[EXERCISE]
Look at the data below and print exactly the lines from its first line through the line with "Task: Click the Cut button"; the pictures stay out of the copy.

[DATA FOR THIS TASK]
-.-.-

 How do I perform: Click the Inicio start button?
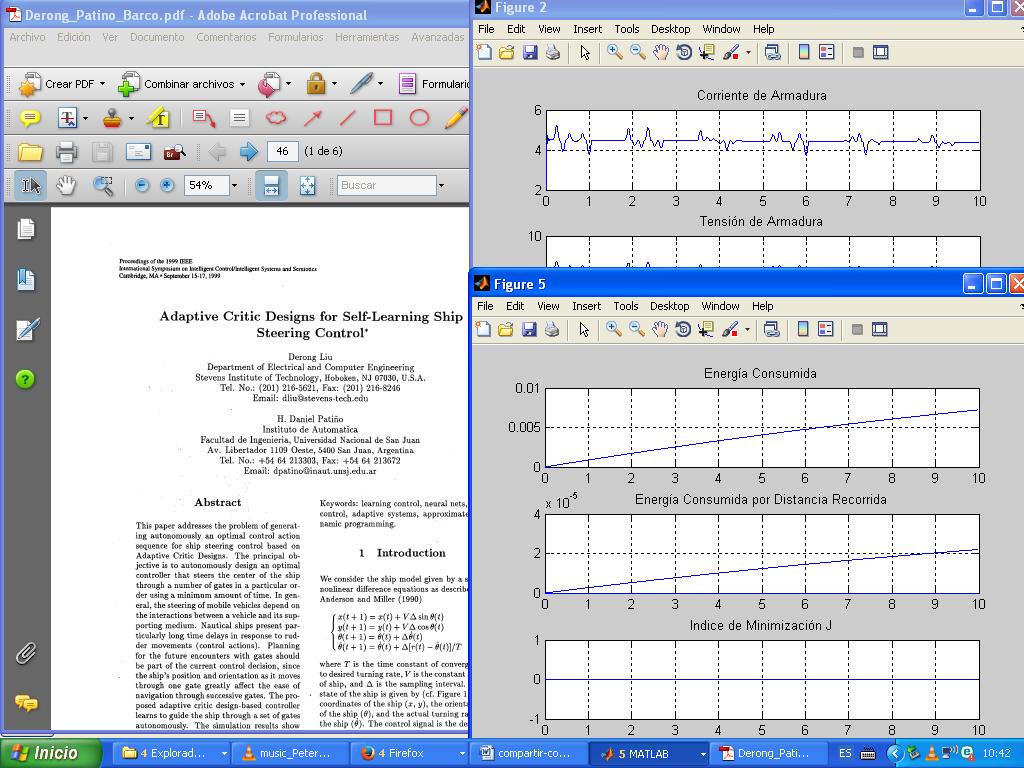coord(51,753)
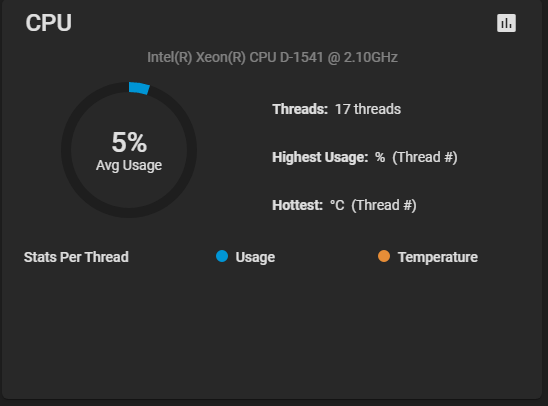Click the blue arc on usage gauge
The height and width of the screenshot is (406, 548).
coord(139,88)
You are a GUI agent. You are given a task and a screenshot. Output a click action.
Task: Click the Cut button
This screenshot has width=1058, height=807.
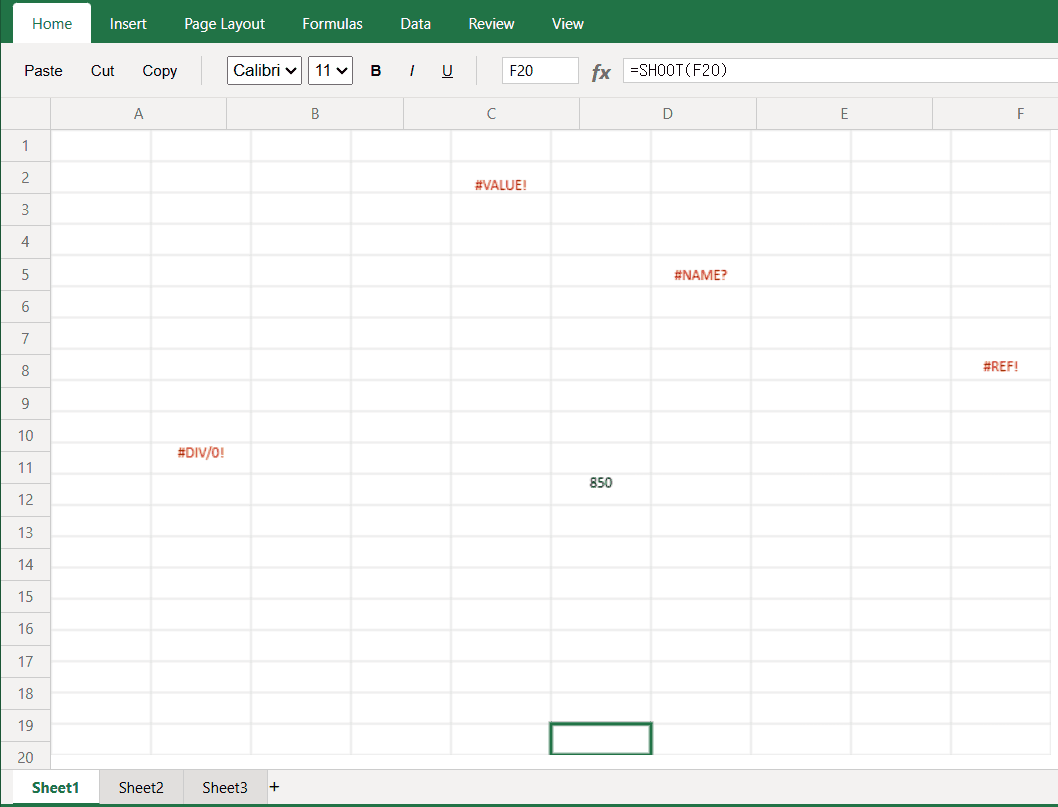[x=102, y=71]
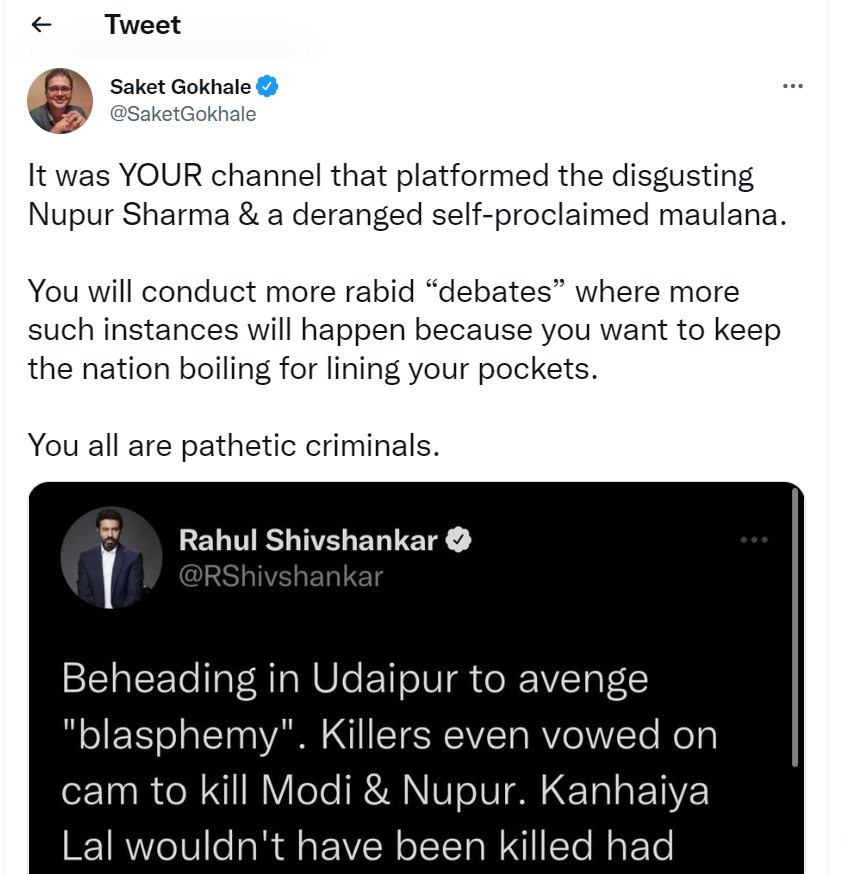Click the line "You all are pathetic criminals."
848x874 pixels.
(234, 445)
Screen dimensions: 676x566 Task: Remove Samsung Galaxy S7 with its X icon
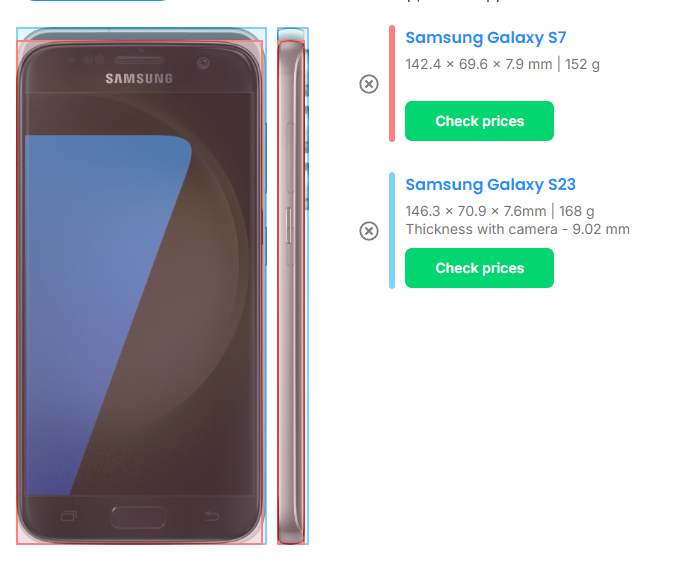pyautogui.click(x=369, y=84)
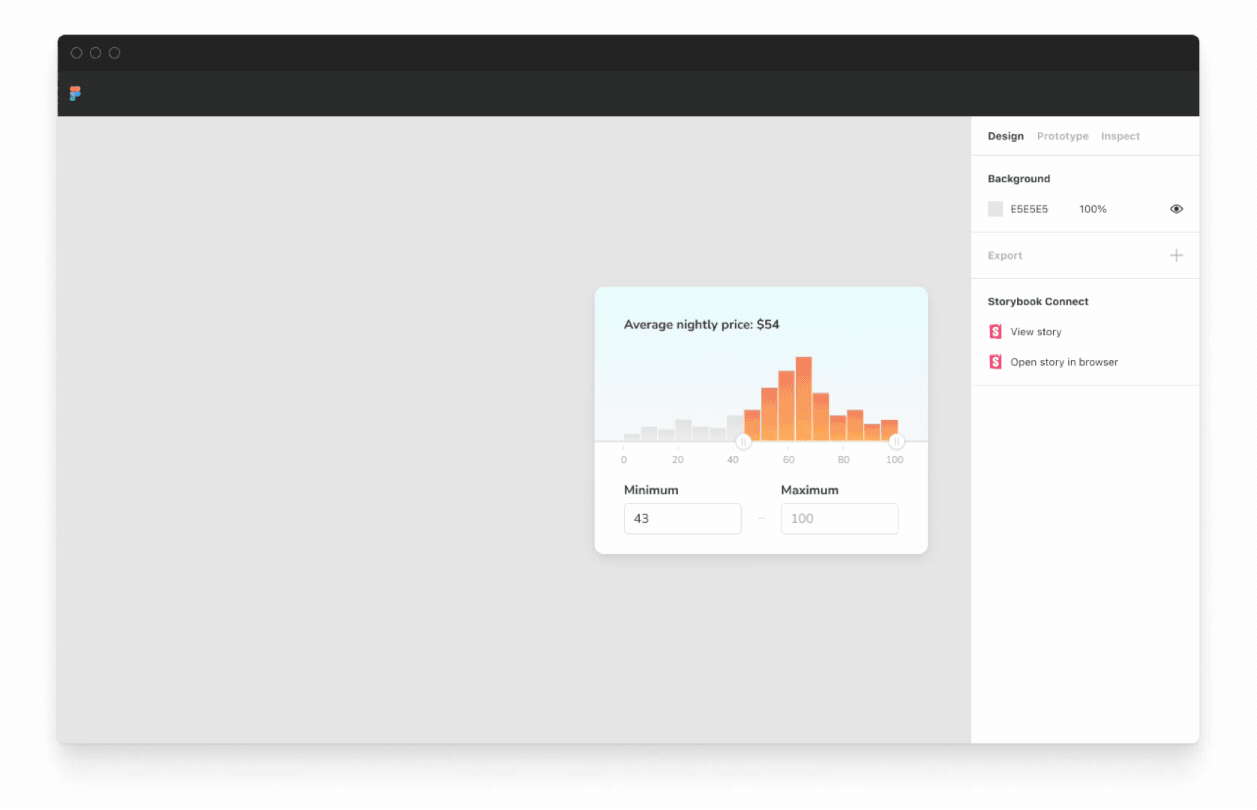Select the Maximum price input field

coord(839,518)
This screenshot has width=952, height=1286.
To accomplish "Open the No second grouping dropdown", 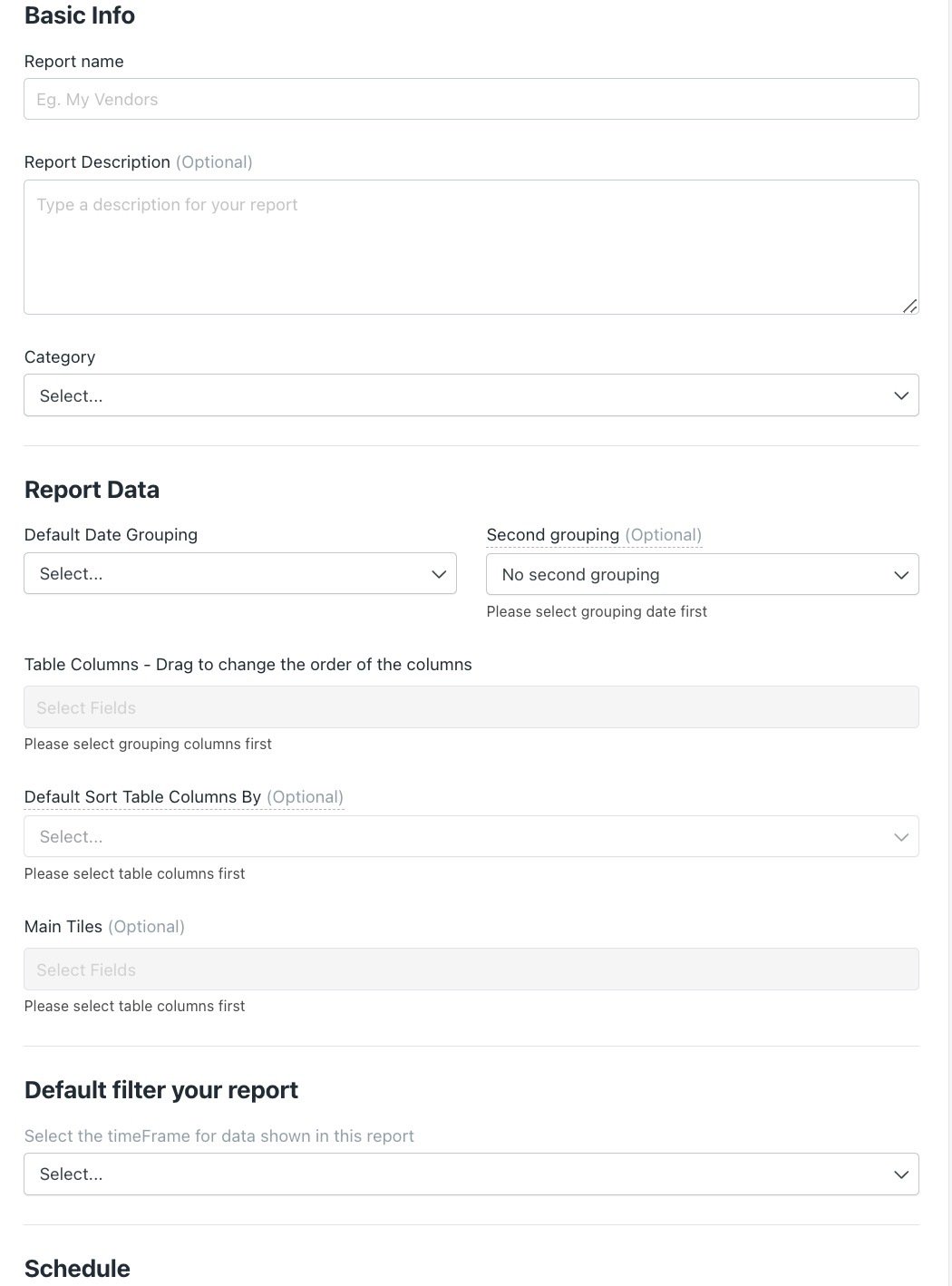I will 702,574.
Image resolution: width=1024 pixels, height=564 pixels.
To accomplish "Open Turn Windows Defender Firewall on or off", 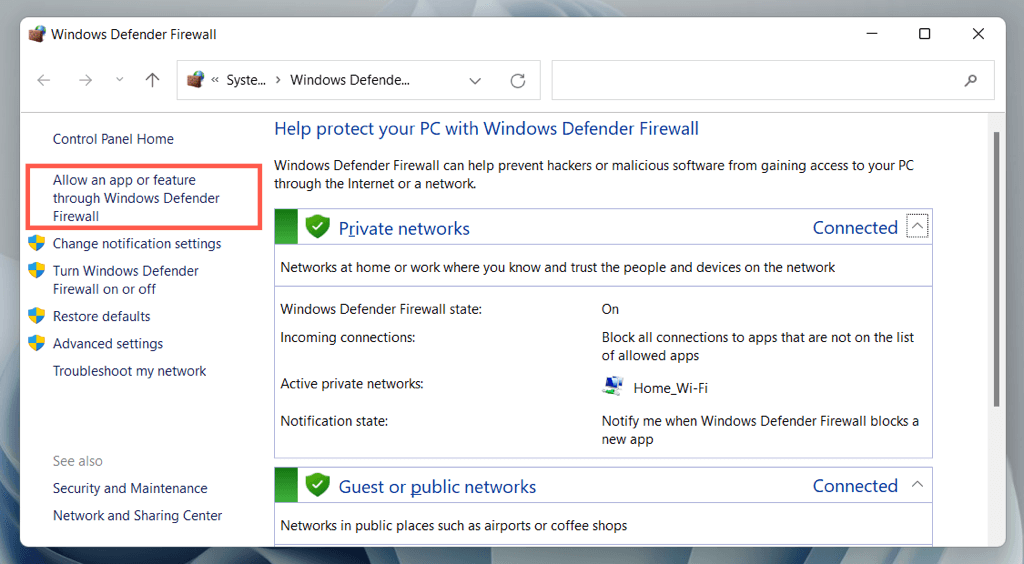I will click(x=125, y=280).
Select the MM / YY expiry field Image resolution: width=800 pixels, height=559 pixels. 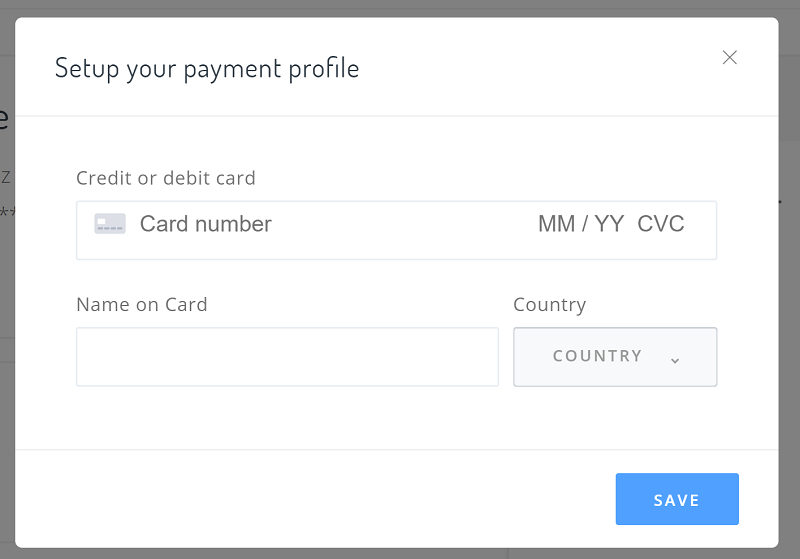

-.-.-

[FINAL ANSWER]
 How do I perform: Click the Inicio start button?
coord(51,753)
Click the blue arc on usage gauge
The height and width of the screenshot is (406, 548).
coord(139,88)
You are a GUI agent. You are given a task and a screenshot. Output a click action.
Task: Click the Cut button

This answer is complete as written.